As discussed in the prior post, gold was a key expectation driving Queen Isabella’s conquest of “Española.” That expectation waned and resurged during the period from 1493 to 1502, affecting the desire and willingness of her Spanish ministers, financiers, and subjects to pursue and participate in the conquest.
After Columbus returned from his first voyage and promised Española’s gold, he and crown ministers assembled a second voyage fleet of seventeen ships bearing 1,200 men within six months, departing Cádiz in September 1493 (depicted in Encounters Unforeseen). But when Columbus returned from the second voyage with that promise unfulfilled (1496), he struggled for almost two years to arrange resupply of Española (two ships) and his third voyage (six ships) (depicted in Columbus and Caonabó).
As the upcoming sequel will relate, Columbus departed on the third voyage having failed to achieve the settler recruitment envisioned, and the six ships weren’t berthed to capacity. Isabella and Ferdinand dispatched Francisco de Bobadilla to replace Columbus in 1500 before receiving non-partisan reports of the 1499 gold discovery (see prior post), and Bobadilla departed in merely two caravels. But after the gold discovery was understood in Spain, Isabella and Ferdinand dispatched Nicolás de Ovando, Bobadilla’s successor, in a fleet of thirty-two ships bearing 2,500 persons.
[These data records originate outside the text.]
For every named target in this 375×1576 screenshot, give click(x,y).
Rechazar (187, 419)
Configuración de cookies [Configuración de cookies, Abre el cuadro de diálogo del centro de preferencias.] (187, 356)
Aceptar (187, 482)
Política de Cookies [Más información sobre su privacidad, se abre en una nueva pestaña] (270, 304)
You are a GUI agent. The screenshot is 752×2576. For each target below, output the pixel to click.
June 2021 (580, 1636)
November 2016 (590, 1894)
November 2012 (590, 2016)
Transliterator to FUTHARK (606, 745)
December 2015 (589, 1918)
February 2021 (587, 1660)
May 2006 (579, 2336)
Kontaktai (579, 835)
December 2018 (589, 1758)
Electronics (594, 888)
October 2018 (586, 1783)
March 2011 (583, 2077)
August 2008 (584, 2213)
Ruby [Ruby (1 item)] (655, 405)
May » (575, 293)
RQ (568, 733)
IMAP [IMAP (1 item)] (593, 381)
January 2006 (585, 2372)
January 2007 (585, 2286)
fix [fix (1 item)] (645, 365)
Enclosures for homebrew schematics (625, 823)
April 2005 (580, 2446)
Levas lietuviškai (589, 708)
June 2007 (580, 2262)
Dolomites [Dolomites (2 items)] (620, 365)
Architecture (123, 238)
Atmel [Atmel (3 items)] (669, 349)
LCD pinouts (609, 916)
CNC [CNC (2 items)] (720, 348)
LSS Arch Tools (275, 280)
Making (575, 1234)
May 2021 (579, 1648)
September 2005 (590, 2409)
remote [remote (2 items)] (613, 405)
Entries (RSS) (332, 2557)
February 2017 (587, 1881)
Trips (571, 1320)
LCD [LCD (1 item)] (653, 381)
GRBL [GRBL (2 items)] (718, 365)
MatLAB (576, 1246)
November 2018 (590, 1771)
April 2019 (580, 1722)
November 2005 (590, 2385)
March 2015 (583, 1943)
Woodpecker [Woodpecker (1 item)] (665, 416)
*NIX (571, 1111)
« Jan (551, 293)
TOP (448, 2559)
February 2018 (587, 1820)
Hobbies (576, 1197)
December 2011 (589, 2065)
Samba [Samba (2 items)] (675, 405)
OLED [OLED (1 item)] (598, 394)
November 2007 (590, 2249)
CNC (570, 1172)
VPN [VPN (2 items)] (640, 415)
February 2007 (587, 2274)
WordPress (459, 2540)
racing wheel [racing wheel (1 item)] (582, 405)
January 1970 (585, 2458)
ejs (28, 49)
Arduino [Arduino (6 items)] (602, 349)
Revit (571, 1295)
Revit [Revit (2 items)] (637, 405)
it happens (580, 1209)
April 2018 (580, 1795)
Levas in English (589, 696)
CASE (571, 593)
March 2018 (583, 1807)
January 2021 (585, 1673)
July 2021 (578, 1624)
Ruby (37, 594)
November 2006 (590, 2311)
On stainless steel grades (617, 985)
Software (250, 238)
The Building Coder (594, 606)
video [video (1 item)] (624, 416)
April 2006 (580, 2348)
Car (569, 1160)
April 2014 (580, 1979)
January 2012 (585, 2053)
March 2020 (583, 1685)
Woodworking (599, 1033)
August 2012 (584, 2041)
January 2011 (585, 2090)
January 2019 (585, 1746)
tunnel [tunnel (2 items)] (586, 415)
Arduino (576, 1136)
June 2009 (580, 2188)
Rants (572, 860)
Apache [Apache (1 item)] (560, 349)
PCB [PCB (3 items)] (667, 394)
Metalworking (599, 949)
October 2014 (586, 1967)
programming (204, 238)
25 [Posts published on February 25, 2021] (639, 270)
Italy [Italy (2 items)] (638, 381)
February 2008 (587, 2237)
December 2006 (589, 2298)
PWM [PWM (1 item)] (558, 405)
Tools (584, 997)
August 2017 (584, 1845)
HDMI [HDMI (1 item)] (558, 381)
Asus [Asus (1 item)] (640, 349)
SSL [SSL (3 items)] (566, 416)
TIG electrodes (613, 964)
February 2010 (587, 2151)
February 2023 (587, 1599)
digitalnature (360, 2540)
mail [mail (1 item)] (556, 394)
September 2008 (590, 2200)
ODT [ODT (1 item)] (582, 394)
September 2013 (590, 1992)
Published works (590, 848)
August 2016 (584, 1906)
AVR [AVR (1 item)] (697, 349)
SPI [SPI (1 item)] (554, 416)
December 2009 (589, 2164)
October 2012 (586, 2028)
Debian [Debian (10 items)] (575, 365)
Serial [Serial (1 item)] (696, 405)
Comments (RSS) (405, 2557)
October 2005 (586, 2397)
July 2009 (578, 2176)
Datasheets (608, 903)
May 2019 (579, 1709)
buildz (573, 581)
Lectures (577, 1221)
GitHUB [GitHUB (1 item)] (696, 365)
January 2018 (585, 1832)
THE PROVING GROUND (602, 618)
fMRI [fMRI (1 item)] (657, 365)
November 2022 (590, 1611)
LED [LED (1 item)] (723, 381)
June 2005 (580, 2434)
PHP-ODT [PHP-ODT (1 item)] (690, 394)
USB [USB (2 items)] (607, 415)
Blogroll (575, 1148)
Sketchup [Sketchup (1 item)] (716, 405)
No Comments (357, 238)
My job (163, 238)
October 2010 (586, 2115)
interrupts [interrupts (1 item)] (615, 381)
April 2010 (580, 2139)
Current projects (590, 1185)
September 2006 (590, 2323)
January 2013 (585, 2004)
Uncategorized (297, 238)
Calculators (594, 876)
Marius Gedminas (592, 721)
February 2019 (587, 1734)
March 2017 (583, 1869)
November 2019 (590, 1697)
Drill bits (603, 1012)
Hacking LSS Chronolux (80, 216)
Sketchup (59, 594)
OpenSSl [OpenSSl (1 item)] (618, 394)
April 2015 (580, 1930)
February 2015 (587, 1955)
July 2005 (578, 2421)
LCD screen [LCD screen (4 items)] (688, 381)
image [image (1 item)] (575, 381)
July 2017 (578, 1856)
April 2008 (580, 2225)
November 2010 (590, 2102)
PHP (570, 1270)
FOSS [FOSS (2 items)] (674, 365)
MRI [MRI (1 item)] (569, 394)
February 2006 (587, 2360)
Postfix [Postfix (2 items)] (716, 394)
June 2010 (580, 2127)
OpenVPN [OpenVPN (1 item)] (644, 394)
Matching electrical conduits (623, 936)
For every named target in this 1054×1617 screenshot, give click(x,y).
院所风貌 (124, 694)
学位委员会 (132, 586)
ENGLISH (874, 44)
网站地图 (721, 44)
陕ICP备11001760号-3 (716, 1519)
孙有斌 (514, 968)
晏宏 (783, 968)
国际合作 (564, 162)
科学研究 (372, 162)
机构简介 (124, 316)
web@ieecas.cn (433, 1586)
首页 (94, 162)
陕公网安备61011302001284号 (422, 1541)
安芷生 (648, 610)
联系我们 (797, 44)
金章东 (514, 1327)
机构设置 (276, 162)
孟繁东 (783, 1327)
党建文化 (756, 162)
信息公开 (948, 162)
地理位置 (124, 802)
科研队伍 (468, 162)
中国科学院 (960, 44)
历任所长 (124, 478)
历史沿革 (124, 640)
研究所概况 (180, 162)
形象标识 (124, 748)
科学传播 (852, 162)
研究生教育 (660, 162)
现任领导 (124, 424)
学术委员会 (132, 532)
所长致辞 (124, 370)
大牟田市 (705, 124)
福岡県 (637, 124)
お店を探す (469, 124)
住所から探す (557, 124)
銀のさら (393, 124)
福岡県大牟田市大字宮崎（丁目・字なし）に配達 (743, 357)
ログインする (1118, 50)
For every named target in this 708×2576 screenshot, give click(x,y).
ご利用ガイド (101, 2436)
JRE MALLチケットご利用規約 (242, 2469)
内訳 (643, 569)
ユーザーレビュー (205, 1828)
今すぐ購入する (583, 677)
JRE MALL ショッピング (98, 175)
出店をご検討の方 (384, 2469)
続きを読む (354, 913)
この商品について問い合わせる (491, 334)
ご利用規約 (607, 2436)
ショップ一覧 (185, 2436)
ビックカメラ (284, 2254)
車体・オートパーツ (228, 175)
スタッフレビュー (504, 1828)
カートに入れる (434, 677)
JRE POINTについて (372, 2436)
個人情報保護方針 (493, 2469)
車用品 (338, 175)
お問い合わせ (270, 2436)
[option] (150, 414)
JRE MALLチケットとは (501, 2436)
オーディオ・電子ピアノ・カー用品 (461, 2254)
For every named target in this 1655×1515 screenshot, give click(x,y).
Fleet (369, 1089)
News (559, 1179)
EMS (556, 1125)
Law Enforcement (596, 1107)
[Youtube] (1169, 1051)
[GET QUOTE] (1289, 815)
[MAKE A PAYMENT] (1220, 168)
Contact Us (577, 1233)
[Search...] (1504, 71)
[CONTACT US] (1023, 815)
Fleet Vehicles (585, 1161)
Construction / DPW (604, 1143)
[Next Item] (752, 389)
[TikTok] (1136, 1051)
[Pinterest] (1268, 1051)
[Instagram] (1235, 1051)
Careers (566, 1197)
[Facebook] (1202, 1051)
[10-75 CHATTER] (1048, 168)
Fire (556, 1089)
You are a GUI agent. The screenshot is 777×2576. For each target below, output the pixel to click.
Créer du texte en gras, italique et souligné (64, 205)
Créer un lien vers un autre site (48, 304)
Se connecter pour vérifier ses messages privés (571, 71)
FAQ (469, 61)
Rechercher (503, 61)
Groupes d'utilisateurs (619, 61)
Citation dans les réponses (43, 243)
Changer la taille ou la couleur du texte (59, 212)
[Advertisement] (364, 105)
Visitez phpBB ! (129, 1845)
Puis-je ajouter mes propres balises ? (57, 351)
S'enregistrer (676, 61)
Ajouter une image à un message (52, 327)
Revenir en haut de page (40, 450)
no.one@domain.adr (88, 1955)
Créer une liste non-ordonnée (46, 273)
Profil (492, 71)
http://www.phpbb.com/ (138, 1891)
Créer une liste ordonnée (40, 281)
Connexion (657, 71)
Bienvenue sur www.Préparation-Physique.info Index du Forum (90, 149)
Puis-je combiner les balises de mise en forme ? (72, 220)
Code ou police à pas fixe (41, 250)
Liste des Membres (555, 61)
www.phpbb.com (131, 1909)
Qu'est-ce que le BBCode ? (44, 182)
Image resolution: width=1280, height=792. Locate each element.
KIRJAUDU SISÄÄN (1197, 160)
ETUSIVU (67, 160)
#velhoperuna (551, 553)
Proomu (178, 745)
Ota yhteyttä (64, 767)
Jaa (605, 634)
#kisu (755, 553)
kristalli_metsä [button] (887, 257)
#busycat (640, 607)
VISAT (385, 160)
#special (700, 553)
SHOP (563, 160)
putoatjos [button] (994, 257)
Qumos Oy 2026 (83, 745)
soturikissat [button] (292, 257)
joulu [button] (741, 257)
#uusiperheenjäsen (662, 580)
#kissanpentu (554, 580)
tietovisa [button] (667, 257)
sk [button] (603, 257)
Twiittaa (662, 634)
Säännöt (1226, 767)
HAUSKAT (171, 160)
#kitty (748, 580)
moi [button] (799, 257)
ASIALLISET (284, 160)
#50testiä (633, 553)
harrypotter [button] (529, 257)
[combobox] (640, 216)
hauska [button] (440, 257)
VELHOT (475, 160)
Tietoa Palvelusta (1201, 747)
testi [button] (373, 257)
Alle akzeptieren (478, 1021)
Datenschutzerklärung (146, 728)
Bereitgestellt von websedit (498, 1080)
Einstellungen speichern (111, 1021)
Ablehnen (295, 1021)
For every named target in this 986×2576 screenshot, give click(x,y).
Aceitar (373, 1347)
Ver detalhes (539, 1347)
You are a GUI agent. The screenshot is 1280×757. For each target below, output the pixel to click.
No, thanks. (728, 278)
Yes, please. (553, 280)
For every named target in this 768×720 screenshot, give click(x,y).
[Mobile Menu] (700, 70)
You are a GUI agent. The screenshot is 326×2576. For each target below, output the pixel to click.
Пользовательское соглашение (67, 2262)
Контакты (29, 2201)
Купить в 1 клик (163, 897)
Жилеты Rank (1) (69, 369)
Over the period 1493 to 1502, fleet arranging and provisioning gradually transitioned from the coastal Andalusian ports to Seville (with ships departing down the Guadalquivir River to the ocean at Sanlúcar de Barrameda), which facilitated crown oversight. The first engraving is of the port of Cádiz, the second of Seville (both taken from Georg Braun and Frans Hogenburg, Civitates Orbis Terrarum, 1572-1617).